The cybersecurity industry is evolving very quickly. On the one hand, many companies are trying to develop security products that provide greater protection against cyber attacks. On the other hand, attackers are always trying to come up with new tactics and methods that can bypass security products.
If we look back 20 years ago, we can see that banks and large companies didn’t have all the security products that they have nowadays. Today, however, a large company has access to and can afford to use a variety of security products; they can start with a firewall and then add more security layers such as an IPS (intrusion prevention system), an IDS (intrusion detection system), an EDR (endpoint detection and response), a DLP (data loss prevention system) and many more.
Attackers can’t handle all of those products together, but most of them will try to benefit from any data that they can steal. However, if the amount of time spent in order to hack a bank is greater than the potential benefit that they will earn, there is no reason for them to try to attack the bank. The amount of time it will take them to research the target and develop the right tools in order to evade different security products is not worth it.
Most attackers have limited resources; they cannot research every security product in order to find bugs or dead spots that they can exploit to bypass security.
Did you know that 43% of all cyber attacks are directed towards small businesses? This is due to a number of factors, but mainly because a majority of small businesses still refuse to take a proactive approach when it comes to cybersecurity. SMB’s are the perfect target for attackers since they don’t take security seriously. Attackers have a greater chance of breaching an SMB than a large corporation. The most common attacks against SMBs are phishing, social engineering and malware attacks. (Statistics are from the Ponemon Institute.)

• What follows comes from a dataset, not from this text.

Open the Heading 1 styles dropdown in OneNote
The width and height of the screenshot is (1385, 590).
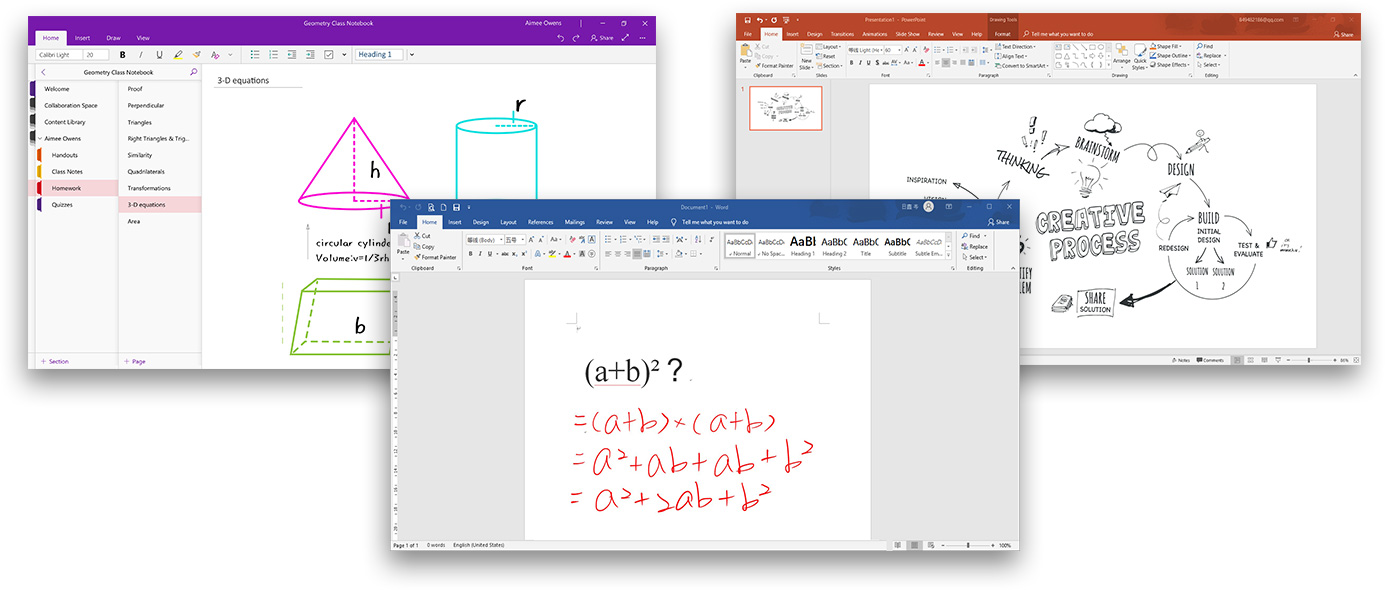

Most SMBs have experienced a data breach. Attackers are after valuable data such as credit card information, passwords, email addresses, IDs and more. The root cause of a data breach, according to the Ponemon Institute, is an employee or contractor that is negligent due to a lack of cybersecurity awareness and training.
What should SMBs do in order to reduce the risk?
First of all, SMBs need to understand that cybersecurity is a serious matter that must be handled and managed properly.
Here are 5 steps that SMBs can take to improve their cybersecurity:
Awareness – In an SMB, awareness is the key to reducing risk and preventing threats. Proper cyber education is effective at reducing successful cyber attacks and can be easily implemented by exposing them to cyber threats and raising their cyber threat awareness.
Policy – Creating security policies can be extremely useful. For example, enforce strong password protocols or create a white list execution policy to prevent the execution of different file extensions that are potentially risky.
Antivirus – An antivirus (AV) product can be a lifesaver since a good AV product will be updated frequently and hold information about old and new threats so it can prevent malware from running and harming work stations.
Security Updates – Yes, everyone hates to update the operating system, but those updates are not there to annoy you. They are important and you must take them seriously.
Backups – Make sure you can create backups of your files and data. Backups should be made and managed properly so that in case of a crisis, such as a ransomware infection, you can recover your data and continue working.
We wish your small business a secure 2021!